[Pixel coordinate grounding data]
▼▼▼

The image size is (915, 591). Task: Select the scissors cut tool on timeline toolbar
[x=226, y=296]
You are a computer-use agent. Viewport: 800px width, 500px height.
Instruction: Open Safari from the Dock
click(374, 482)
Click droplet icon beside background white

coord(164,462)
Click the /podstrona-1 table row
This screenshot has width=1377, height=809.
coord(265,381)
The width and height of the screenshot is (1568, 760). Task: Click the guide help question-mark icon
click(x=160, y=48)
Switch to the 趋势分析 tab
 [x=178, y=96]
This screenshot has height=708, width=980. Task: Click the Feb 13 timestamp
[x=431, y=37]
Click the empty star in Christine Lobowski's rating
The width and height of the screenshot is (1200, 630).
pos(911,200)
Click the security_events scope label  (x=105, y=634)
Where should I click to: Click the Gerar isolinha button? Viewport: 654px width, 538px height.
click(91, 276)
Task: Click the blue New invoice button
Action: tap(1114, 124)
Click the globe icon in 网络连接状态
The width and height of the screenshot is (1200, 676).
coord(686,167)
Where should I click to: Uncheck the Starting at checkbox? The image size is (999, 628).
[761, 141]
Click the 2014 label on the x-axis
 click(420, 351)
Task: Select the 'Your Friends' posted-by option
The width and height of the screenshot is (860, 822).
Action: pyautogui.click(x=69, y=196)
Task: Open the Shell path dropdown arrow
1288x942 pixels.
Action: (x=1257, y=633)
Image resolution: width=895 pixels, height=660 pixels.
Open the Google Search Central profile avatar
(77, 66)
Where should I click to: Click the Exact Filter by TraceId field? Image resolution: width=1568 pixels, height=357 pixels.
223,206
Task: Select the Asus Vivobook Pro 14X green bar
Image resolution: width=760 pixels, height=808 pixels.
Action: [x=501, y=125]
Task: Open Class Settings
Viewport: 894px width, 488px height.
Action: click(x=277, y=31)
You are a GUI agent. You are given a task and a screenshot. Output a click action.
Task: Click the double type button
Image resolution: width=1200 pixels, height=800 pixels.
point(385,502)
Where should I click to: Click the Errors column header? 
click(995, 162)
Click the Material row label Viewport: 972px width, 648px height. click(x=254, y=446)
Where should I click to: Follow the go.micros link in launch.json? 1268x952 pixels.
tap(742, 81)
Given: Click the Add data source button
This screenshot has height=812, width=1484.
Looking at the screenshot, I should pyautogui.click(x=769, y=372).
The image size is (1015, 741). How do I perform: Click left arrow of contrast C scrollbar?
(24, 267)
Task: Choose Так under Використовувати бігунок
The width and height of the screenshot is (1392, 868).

▲▲▲

**What the task asks**
With nothing left out, copy the data above exactly.

**Task answer**
The image size is (915, 591). Task: Select the scissors cut tool on timeline toolbar
[x=226, y=296]
You are a computer-use agent. Viewport: 800px width, 500px height.
Instruction: Open Safari from the Dock
click(374, 482)
Click droplet icon beside background white

coord(164,462)
Click the /podstrona-1 table row
This screenshot has width=1377, height=809.
coord(265,381)
The width and height of the screenshot is (1568, 760). Task: Click the guide help question-mark icon
click(x=160, y=48)
Switch to the 趋势分析 tab
 [x=178, y=96]
This screenshot has height=708, width=980. Task: Click the Feb 13 timestamp
[x=431, y=37]
Click the empty star in Christine Lobowski's rating
The width and height of the screenshot is (1200, 630).
pos(911,200)
Click the security_events scope label  (x=105, y=634)
Where should I click to: Click the Gerar isolinha button? Viewport: 654px width, 538px height.
click(91, 276)
Task: Click the blue New invoice button
Action: tap(1114, 124)
Click the globe icon in 网络连接状态
The width and height of the screenshot is (1200, 676).
coord(686,167)
Where should I click to: Uncheck the Starting at checkbox? The image size is (999, 628).
[761, 141]
Click the 2014 label on the x-axis
 click(420, 351)
Task: Select the 'Your Friends' posted-by option
The width and height of the screenshot is (860, 822).
Action: pyautogui.click(x=69, y=196)
Task: Open the Shell path dropdown arrow
1288x942 pixels.
Action: (x=1257, y=633)
Image resolution: width=895 pixels, height=660 pixels.
Open the Google Search Central profile avatar
(77, 66)
Where should I click to: Click the Exact Filter by TraceId field? Image resolution: width=1568 pixels, height=357 pixels.
223,206
Task: Select the Asus Vivobook Pro 14X green bar
Image resolution: width=760 pixels, height=808 pixels.
Action: [x=501, y=125]
Task: Open Class Settings
Viewport: 894px width, 488px height.
Action: click(x=277, y=31)
You are a GUI agent. You are given a task and a screenshot. Output a click action.
Task: Click the double type button
Image resolution: width=1200 pixels, height=800 pixels.
point(385,502)
Where should I click to: Click the Errors column header? 
click(995, 162)
Click the Material row label Viewport: 972px width, 648px height. click(x=254, y=446)
Where should I click to: Follow the go.micros link in launch.json? 1268x952 pixels.
tap(742, 81)
Given: Click the Add data source button
This screenshot has height=812, width=1484.
Looking at the screenshot, I should pyautogui.click(x=769, y=372).
The image size is (1015, 741). How do I perform: Click left arrow of contrast C scrollbar?
(24, 267)
Task: Choose Так under Використовувати бігунок
The width and height of the screenshot is (1392, 868).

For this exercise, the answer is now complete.